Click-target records
****

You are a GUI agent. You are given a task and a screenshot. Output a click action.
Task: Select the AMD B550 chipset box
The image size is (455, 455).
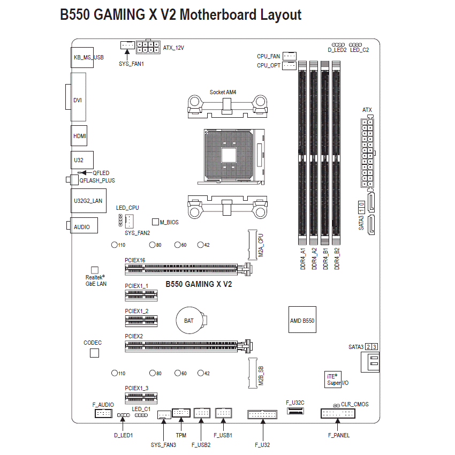pyautogui.click(x=302, y=320)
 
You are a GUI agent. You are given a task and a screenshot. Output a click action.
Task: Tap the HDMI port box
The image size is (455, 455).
pyautogui.click(x=79, y=135)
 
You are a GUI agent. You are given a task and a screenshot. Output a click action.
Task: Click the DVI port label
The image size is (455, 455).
pyautogui.click(x=78, y=100)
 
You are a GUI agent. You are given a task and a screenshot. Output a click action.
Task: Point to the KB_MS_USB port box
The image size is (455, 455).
pyautogui.click(x=82, y=57)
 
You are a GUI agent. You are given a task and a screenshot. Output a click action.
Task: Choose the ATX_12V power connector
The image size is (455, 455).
pyautogui.click(x=148, y=47)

****

# [What you are asked to do]
Format every line of the records above as a JSON list of strings, one string per line, skipping blank lines. Leave the pictures out.

# [Response for this exercise]
[
  "You are a GUI agent. You are given a task and a screenshot. Output a click action.",
  "Task: Select the AMD B550 chipset box",
  "The image size is (455, 455).",
  "pyautogui.click(x=302, y=320)",
  "You are a GUI agent. You are given a task and a screenshot. Output a click action.",
  "Task: Tap the HDMI port box",
  "The image size is (455, 455).",
  "pyautogui.click(x=79, y=135)",
  "You are a GUI agent. You are given a task and a screenshot. Output a click action.",
  "Task: Click the DVI port label",
  "The image size is (455, 455).",
  "pyautogui.click(x=78, y=100)",
  "You are a GUI agent. You are given a task and a screenshot. Output a click action.",
  "Task: Point to the KB_MS_USB port box",
  "The image size is (455, 455).",
  "pyautogui.click(x=82, y=57)",
  "You are a GUI agent. You are given a task and a screenshot. Output a click action.",
  "Task: Choose the ATX_12V power connector",
  "The image size is (455, 455).",
  "pyautogui.click(x=148, y=47)"
]